= ACTION ITEM A =
Decide whether each statement below agrees with the passage on esophageal cancer, answering yes or no and quoting the deciding words from that passage. (i) Esophageal cancer is the 7th leading cause of cancer death in the United States. (ii) The 5-year overall survival rate with definitive chemoradiation was 35% to 40%. (iii) In the 1990s studies, some patients in the RT-alone arm were still alive at 3 years.
= ACTION ITEM B =
Carry on writing the passage on esophageal cancer from the point where it stops.

*** SOURCE PASSAGE Section Begins ***

Controversies in the preoperative radiotherapeutic management of resectable esophageal cancer

SA-CME credits are available for this article here.

Esophageal cancer remains the 7th leading cause of cancer death in the United States with annual incidence and mortality of 17,290 and 15,580 individuals, respectively.¹ Several strategies have been employed over the years to improve outcomes. Initial studies comparing surgery to radiation therapy (RT) showed high operative mortality in surgical patients, and poor survival in both the surgical and radiation-alone patients.² In the 1990s, improvements in survival were made with the addition of concurrent chemotherapy to RT,^3,4 with no patients alive at 3 years in the RT-alone arm. The 2- and 5-year overall survival rates in definitive chemoradiation (CRT) were 35% to 40%, and 20%, respectively, with local failure rates of 45% to 55%.^5-7 To improve these outcomes, the use of surgical resection after chemoradiation was investigated.^8-13

In this review, we examine the role of trimodality therapy in the management of locally advanced esophageal cancer, focusing on controversies surrounding the optimal total neoadjuvant RT dose employed. We will additionally review the current and past technologies for radiation treatment delivery, and their impact on overall survival and toxicity in this patient cohort.

*** SOURCE PASSAGE Section Ends ***
*** STORED DATA Section Begins ***

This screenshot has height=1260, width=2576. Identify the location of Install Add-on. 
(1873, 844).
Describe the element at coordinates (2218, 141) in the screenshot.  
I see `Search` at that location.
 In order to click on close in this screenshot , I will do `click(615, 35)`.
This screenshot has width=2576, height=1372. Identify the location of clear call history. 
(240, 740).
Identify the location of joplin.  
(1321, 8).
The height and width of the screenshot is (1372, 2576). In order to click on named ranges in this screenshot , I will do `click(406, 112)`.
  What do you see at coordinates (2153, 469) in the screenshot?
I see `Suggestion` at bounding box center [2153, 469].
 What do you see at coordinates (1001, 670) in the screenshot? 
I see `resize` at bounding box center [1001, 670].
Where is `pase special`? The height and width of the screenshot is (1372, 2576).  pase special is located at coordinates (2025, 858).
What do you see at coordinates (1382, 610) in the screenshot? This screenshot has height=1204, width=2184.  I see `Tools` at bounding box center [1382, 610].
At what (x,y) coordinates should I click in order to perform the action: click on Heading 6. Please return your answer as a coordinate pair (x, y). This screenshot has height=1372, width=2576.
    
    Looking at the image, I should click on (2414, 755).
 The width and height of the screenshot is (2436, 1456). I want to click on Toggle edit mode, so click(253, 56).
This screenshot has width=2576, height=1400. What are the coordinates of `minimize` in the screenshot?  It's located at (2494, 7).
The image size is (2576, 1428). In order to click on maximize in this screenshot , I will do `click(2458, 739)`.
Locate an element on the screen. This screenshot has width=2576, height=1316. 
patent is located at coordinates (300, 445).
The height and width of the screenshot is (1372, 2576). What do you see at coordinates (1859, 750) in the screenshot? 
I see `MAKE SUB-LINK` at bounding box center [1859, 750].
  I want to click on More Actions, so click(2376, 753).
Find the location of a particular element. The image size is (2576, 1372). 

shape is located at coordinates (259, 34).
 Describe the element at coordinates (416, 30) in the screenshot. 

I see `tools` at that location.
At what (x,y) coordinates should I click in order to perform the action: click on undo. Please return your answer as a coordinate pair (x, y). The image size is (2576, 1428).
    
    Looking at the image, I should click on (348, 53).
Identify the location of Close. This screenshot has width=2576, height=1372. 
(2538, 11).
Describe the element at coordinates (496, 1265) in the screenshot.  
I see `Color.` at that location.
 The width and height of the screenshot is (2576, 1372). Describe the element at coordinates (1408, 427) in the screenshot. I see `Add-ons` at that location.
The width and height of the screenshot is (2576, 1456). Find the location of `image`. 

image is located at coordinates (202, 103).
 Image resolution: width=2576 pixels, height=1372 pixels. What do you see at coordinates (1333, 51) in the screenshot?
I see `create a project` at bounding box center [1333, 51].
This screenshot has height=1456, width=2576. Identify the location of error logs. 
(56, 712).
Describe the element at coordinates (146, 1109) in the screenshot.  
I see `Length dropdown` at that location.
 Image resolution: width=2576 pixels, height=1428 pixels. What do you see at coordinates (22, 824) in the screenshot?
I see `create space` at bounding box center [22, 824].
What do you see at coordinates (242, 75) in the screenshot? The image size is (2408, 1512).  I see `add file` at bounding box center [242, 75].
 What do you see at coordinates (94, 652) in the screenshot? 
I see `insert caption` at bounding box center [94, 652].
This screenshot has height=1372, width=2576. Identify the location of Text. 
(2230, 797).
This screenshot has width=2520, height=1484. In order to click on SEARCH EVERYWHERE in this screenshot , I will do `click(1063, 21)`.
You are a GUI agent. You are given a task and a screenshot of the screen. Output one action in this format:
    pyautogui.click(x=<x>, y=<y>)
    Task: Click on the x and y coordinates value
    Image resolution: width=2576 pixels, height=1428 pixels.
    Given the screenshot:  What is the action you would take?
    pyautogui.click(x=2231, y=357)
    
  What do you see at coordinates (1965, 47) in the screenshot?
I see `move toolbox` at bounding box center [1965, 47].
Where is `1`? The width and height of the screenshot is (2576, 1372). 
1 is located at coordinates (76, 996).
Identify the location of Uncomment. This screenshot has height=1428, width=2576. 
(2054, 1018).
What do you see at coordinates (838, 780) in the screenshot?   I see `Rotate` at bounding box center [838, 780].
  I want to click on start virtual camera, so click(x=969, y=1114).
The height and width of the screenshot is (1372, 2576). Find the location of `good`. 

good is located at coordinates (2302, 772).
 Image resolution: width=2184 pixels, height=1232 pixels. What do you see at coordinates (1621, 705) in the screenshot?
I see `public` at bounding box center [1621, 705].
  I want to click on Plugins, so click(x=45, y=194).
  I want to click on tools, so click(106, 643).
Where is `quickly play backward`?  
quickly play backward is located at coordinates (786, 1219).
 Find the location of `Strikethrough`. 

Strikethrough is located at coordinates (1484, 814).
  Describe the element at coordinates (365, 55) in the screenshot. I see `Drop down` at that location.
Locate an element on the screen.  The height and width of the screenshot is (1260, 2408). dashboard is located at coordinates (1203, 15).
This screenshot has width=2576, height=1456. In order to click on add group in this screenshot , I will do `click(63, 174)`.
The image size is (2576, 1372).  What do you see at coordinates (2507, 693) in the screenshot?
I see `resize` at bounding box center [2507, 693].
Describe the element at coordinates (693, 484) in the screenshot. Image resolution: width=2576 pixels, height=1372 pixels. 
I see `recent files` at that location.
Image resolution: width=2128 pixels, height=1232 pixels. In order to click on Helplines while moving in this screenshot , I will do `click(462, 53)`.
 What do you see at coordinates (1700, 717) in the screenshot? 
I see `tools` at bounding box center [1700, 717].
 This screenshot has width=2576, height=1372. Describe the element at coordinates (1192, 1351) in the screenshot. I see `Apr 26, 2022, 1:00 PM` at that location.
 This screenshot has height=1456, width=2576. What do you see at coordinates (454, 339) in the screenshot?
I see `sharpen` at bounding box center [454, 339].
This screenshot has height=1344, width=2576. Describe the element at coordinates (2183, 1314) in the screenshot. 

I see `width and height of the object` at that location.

*** STORED DATA Section Ends ***

= EXPECTED ANSWER A =
(i) Yes: "Esophageal cancer remains the 7th leading cause of cancer death in the United States"
(ii) No: "The 2- and 5-year overall survival rates in definitive chemoradiation (CRT) were 35% to 40%, and 20%, respectively"
(iii) No: "with no patients alive at 3 years in the RT-alone arm"

= EXPECTED ANSWER B =
A Review of Prior Phase III Concurrent Chemoradiation Trials

Studies Comparing Neoadjuvant CRT Followed by Surgery to Definitive CRT

Two randomized trials have compared the use of definitive CRT to neoadjuvant CRT followed by surgical resection. The German Esophageal Study Group performed a phase III trial comparing definitive CRT to preoperative CRT followed by resection in locally advanced squamous cell carcinoma of the esophagus. Patients were randomized to induction chemotherapy (5-FU, leucovorin, etoposide and cisplatin) followed by CRT (40 Gy) and surgical resection or induction chemotherapy (5-FU, leucovorin, etoposide and cisplatin) followed by CRT (at least 65 Gy) without surgical resection.⁵ At a median follow-up of 6 years, overall survival was equivalent between the arms, with improvements in local progression-free survival in the surgery group (p = 0.003), but at the cost of a 9% higher risk of treatment-related mortality (p = 0.03). The FFCD 9102 trial randomized 444 patients with resectable esophageal cancer (majority squamous histology) to induction CRT consisting of either 46 Gy in 23 fractions with concurrent cisplatin and 5-FU or split course 30 Gy in 10 fractions RT given over 4 weeks (5 days on, 10 days off, 5 days on).⁷ Responders proceeded to surgical resection while nonresponders completed chemoradiation to a total dose of either 66 Gy in 33 fractions (standard fractionation) or 45 Gy in 15 fractions (for the hypofractionated arm). At 4 years median follow-up, there was no difference in overall survival between the groups (2-year OS of 39.8% vs. 33.6%, p = 0.03). However, improved local control was observed in the surgery arm at 66.4% compared with 57.0% in the definitive CRT arm, but with higher acute, 3-month mortality in the surgical group (9.3% vs. 0.8%).

A meta-analysis of 7 studies and 1,114 patients compared surgical with nonsurgical management of esophageal cancer.¹⁴ When comparing definitive CRT to neoadjuvant CRT followed by surgery, there was no difference in long-term recurrence or mortality (HR = 0.88). The impact of cancer histology could not be adequately assessed since most trials were limited to squamous cell carcinoma (SCC) only. The evidence in these studies was considered low or very low based on trial size and design and, therefore, strong conclusions cannot be derived from this data. Future work is needed in this arena.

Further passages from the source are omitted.